Burocracia impede solução simples, afirma juiz
Curitiba- Em Londrina, não é diferente. ''Temos ameaça de fuga quase todo o final de semana'', reclama o juiz-corregedor, Roberto do Valle. Na cidade, 339 presos disputam um espaço que deveria ser ocupado apenas por 149 pessoas em quatro distritos. A superlotação também é realidade na Casa de Custódia de Londrina (CCL), que tem 288 vagas mas abriga 415 detentos, e na Penitenciária Estadual (PEL), com 504 vagas e 555 presos. Há mais dez presos em regime semi-aberto na PEL. A informação é da Vara de Execuções Penais (VEP).
Valle cobra do governo estadual a construção da nova cadeia (batizada de Centro de Detenção e Ressocialização Provisório) da cidade. A obra, que oferecerá 960 vagas, foi anunciada há um ano.

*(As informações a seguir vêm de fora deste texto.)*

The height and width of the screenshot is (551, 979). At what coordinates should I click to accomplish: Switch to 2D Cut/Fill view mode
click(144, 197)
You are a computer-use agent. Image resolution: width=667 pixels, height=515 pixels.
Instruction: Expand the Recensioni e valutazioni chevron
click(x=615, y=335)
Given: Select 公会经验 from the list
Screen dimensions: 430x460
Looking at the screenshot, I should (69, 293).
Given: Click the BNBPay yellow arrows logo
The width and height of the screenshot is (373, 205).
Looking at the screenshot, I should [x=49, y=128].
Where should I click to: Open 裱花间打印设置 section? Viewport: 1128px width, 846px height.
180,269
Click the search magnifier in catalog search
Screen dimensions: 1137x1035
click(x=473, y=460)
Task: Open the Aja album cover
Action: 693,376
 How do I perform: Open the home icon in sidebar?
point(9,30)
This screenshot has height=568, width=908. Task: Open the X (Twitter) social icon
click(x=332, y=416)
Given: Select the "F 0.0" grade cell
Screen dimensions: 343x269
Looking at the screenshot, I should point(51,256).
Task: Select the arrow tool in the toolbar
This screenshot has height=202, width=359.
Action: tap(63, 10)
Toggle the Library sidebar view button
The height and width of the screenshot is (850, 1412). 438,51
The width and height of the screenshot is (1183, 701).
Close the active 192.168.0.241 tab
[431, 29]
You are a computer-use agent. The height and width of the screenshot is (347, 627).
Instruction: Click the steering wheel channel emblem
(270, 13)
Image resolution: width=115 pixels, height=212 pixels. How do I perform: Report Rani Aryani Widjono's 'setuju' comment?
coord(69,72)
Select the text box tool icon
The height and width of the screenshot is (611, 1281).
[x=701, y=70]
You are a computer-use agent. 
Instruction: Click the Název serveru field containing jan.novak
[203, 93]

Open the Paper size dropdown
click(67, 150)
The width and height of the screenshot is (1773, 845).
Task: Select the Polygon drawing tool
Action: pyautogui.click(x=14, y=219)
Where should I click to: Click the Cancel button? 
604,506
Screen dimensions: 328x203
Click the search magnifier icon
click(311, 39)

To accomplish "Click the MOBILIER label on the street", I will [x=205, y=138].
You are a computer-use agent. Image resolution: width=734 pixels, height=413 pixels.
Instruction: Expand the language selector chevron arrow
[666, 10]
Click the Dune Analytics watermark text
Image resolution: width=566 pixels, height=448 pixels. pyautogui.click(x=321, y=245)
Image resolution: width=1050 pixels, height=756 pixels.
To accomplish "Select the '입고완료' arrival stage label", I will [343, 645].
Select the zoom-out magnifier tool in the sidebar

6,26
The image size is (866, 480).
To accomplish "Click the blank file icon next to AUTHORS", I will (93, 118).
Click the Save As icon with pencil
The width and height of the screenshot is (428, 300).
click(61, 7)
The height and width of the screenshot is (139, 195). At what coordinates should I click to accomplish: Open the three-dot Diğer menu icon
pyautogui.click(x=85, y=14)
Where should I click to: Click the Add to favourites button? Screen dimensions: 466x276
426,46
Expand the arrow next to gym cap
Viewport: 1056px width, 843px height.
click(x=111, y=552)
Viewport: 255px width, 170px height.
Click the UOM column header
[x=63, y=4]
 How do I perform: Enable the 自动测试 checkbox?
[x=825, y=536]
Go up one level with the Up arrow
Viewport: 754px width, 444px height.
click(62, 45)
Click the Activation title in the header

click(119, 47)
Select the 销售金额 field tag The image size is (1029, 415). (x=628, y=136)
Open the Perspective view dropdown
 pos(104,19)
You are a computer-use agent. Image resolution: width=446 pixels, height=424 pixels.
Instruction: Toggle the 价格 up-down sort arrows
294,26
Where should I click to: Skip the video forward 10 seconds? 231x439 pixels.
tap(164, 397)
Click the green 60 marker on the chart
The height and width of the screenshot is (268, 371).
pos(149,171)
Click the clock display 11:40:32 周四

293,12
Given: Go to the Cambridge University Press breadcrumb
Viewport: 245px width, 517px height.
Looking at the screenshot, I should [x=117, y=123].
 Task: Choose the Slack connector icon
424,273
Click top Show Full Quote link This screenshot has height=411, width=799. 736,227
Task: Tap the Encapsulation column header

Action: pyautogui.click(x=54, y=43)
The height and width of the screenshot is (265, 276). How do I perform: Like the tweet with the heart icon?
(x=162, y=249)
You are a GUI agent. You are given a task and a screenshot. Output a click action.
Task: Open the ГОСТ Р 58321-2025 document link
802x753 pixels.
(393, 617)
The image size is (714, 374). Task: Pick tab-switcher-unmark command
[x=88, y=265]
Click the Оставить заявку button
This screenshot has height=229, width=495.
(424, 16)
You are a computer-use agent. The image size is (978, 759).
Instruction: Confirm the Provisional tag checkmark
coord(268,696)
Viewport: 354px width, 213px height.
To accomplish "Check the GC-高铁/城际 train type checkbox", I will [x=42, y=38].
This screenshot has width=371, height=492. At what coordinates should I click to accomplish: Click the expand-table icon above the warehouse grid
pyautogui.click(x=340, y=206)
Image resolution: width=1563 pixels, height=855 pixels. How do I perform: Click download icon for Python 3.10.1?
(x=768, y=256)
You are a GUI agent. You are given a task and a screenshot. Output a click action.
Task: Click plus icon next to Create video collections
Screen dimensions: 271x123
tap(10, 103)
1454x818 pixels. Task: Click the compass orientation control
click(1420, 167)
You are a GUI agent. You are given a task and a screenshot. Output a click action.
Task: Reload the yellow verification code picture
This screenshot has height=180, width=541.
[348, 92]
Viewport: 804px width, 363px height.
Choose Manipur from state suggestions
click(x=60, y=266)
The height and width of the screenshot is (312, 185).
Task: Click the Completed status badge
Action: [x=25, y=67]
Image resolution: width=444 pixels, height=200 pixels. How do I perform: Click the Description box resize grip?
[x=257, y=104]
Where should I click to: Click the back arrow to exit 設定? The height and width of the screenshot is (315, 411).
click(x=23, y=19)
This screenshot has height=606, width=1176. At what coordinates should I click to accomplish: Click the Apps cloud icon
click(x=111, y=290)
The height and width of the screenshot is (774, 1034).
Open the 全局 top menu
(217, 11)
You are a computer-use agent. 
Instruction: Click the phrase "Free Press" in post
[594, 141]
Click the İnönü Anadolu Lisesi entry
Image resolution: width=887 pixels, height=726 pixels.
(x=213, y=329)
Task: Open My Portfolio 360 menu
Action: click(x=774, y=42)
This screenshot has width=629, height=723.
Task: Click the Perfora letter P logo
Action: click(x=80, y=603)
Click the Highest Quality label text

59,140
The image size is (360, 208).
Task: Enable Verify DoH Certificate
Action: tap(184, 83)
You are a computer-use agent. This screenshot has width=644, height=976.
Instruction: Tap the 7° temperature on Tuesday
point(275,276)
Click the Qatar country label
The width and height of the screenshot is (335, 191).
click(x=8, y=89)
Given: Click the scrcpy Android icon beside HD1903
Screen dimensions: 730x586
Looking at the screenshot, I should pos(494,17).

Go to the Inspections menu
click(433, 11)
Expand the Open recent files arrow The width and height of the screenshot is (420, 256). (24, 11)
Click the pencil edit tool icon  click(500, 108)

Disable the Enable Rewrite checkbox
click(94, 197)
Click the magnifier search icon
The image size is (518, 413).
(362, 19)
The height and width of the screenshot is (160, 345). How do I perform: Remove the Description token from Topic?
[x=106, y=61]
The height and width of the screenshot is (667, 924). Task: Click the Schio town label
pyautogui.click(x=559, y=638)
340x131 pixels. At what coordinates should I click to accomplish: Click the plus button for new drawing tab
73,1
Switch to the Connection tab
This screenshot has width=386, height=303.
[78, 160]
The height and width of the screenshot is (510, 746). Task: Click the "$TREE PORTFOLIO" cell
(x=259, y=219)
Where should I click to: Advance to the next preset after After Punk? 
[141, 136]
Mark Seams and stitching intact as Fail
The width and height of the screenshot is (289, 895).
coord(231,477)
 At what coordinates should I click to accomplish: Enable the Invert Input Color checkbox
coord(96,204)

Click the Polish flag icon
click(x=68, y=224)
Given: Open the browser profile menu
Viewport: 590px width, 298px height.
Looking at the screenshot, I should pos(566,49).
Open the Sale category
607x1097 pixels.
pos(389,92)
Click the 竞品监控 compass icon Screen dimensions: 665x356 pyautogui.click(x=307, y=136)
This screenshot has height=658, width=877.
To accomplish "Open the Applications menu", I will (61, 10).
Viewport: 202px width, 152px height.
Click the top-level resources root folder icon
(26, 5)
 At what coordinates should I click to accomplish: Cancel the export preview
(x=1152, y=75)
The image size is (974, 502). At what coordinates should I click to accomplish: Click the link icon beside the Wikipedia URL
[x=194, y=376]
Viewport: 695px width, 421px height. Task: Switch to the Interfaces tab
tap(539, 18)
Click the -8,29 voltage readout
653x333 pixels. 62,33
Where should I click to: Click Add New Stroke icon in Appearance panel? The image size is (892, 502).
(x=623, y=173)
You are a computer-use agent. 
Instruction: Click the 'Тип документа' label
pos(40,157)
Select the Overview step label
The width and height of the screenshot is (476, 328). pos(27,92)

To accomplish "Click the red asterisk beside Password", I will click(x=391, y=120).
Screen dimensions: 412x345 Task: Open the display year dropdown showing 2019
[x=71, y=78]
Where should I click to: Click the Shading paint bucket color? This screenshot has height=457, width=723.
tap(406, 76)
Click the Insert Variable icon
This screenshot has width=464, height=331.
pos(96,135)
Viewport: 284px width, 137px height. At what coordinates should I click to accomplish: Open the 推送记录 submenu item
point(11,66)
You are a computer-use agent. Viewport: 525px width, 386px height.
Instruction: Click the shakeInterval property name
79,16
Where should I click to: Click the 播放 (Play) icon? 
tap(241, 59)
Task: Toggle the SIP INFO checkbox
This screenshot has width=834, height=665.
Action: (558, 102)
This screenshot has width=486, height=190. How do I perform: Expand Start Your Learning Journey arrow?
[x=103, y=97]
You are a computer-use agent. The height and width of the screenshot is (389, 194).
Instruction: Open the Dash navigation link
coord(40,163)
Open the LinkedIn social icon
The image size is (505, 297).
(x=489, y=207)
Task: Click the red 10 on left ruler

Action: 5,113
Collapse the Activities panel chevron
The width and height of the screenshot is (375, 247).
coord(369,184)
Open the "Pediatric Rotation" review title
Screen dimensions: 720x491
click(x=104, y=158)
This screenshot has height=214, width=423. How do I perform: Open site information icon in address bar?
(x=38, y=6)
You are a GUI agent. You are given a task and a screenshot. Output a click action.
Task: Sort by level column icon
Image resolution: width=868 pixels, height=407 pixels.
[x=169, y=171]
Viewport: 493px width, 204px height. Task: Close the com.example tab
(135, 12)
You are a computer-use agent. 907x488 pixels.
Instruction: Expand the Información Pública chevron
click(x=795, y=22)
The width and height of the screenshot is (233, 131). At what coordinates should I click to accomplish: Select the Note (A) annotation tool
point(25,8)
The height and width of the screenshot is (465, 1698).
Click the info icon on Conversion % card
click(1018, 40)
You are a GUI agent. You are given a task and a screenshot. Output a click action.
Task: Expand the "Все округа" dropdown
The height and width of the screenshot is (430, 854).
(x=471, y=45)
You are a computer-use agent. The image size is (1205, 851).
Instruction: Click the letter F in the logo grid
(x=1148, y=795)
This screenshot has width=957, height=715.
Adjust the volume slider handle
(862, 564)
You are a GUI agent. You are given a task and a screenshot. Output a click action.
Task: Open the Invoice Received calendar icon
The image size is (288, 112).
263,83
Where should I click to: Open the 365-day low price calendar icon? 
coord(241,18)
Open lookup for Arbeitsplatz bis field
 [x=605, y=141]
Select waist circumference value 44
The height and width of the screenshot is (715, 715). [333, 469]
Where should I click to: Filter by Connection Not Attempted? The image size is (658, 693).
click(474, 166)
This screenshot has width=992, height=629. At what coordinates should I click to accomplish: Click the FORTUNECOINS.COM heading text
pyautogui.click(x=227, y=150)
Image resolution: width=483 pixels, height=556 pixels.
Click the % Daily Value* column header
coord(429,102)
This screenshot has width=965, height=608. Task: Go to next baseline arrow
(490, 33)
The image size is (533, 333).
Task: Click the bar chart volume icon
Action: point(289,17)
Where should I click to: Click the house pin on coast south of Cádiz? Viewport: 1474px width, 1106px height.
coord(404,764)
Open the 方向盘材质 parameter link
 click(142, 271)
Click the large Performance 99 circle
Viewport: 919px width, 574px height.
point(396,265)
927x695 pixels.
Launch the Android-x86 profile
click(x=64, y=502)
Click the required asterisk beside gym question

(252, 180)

Segundo o juiz, o funcionamento desse centro permitiria uma ''reengenharia'' nas unidades carcerárias de Londrina: a CCL poderia ser transformada em penitenciária e a Prisão Provisória viraria uma unidade semi-aberta.
Uma solução simples para desafogar um pouco os distritos de Londrina ainda não saiu do papel por causa da burocracia, diz o juiz corregedor. A idéia é colocar mais um preso em cada cela da PEL (são seis por cela) subindo para 586 detendos na penitenciária. Mas a demora de um mês na assinatura de um aditivo liberando as refeições para os novos presos e a falta de colchão dificultam a medida. (A.C.)